ENTRIES PROVIDED:
>>>>>

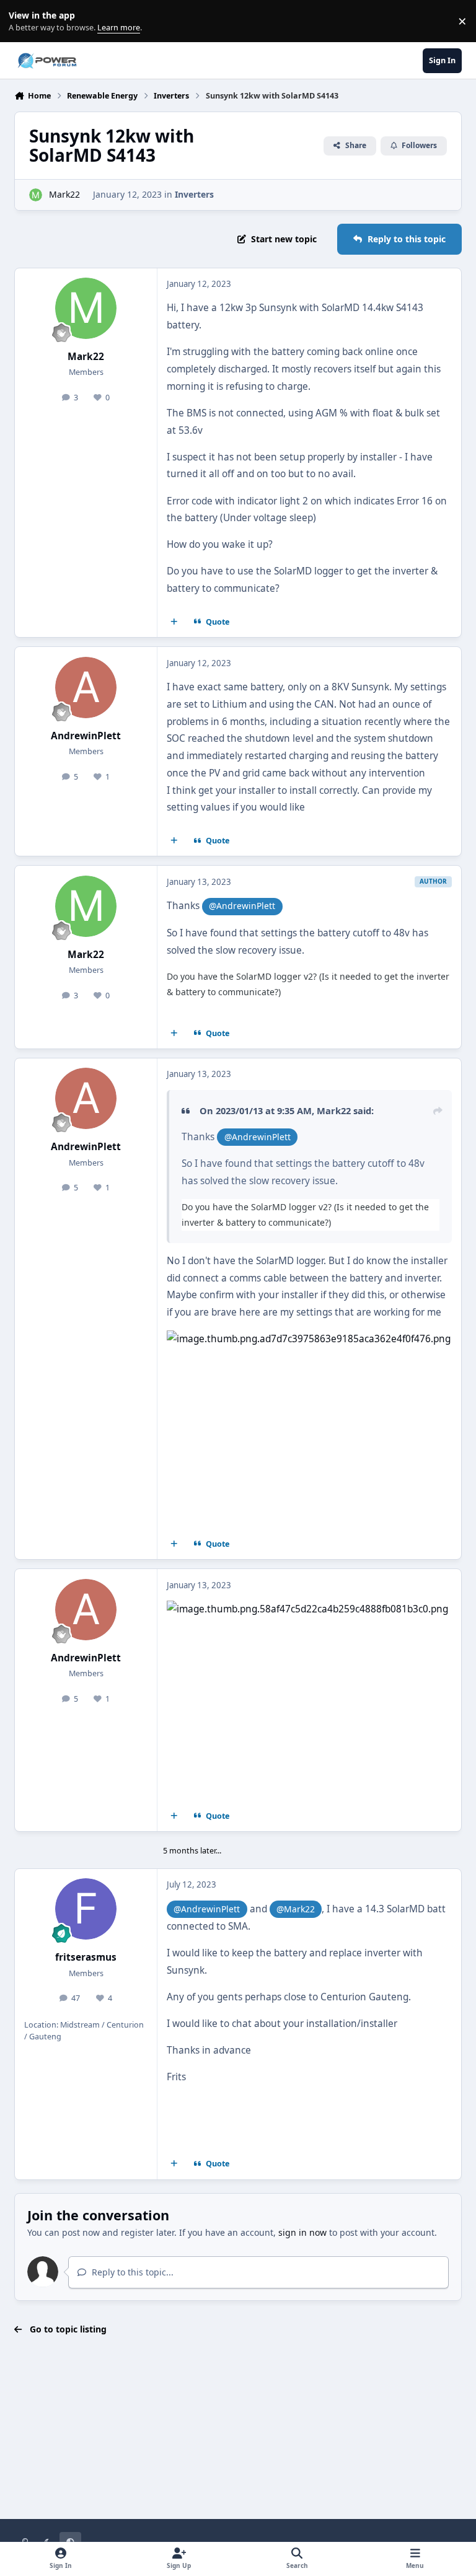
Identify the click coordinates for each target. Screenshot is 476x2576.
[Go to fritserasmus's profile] (86, 1909)
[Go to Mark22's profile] (35, 194)
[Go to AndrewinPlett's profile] (86, 687)
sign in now (302, 2232)
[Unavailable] (309, 1338)
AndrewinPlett (86, 735)
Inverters (194, 194)
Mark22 (64, 194)
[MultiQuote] (174, 622)
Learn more (24, 21)
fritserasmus (86, 1957)
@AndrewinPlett (242, 906)
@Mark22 (295, 1909)
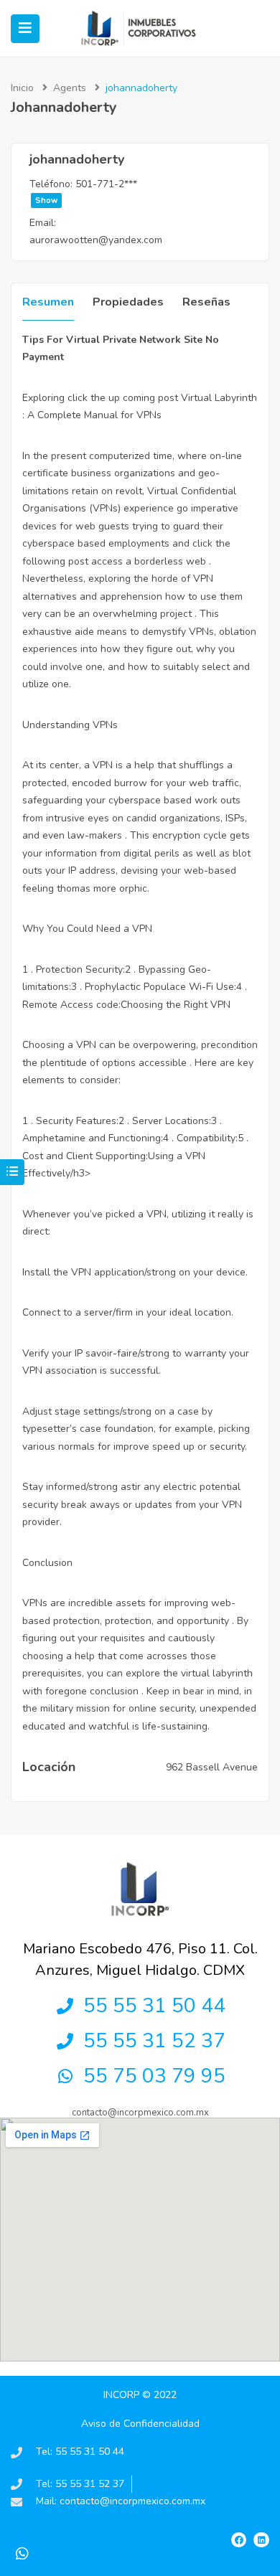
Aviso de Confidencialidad (140, 2423)
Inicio (22, 88)
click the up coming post (122, 398)
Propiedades (128, 302)
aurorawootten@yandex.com (95, 240)
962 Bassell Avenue (212, 1767)
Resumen (48, 302)
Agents (69, 88)
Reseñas (206, 302)
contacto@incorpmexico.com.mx (140, 2112)
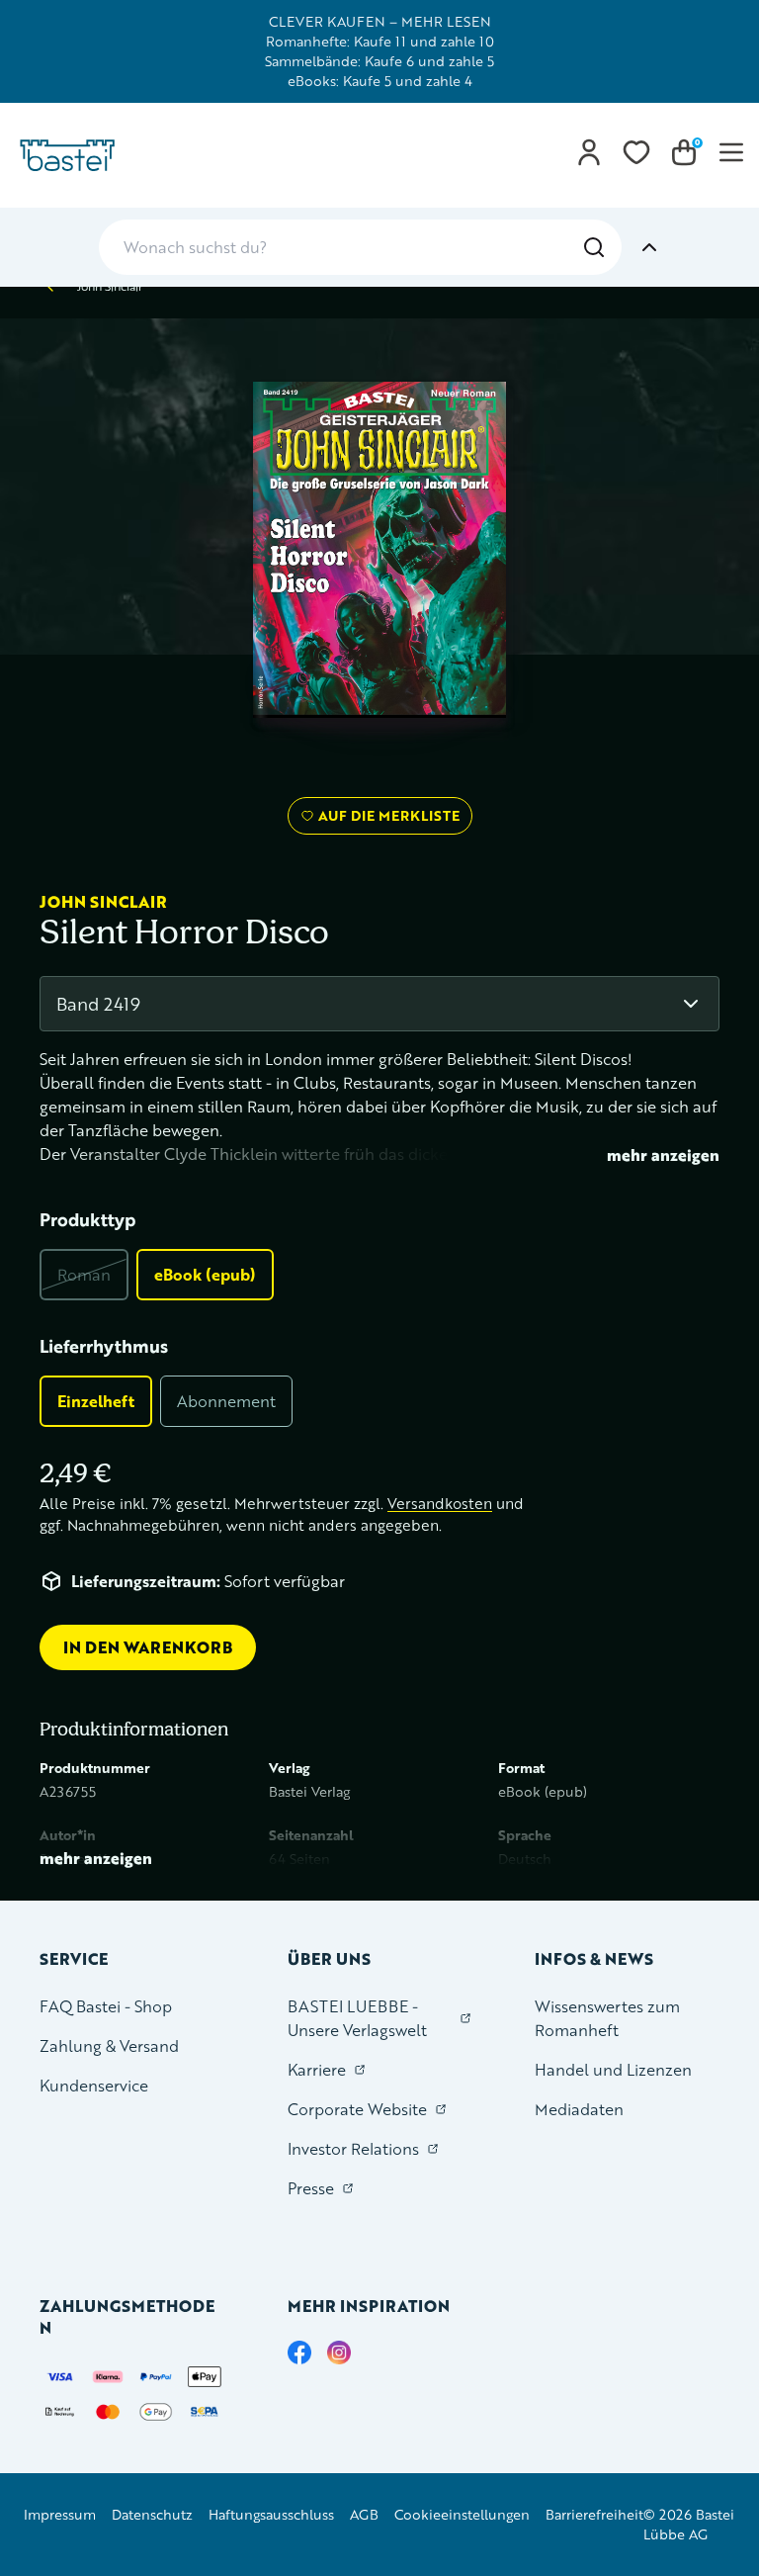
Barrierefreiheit (594, 2514)
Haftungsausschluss (271, 2514)
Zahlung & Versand (109, 2045)
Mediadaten (579, 2108)
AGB (364, 2514)
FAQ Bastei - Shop (106, 2006)
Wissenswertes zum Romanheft (607, 2018)
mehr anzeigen (663, 1155)
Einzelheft (95, 1400)
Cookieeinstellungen (462, 2514)
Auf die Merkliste (385, 820)
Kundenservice (94, 2085)
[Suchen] (594, 247)
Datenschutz (152, 2514)
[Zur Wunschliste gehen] (636, 152)
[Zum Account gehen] (589, 152)
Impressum (60, 2514)
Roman (84, 1274)
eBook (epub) (205, 1274)
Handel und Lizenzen (613, 2069)
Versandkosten (439, 1503)
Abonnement (226, 1400)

<<<<<

DIRECTIONS FOR THIS TASK: Which lines above hold the string "profile"? Copy each of them.

ANSWER BOX:
[Go to fritserasmus's profile] (86, 1909)
[Go to Mark22's profile] (35, 194)
[Go to AndrewinPlett's profile] (86, 687)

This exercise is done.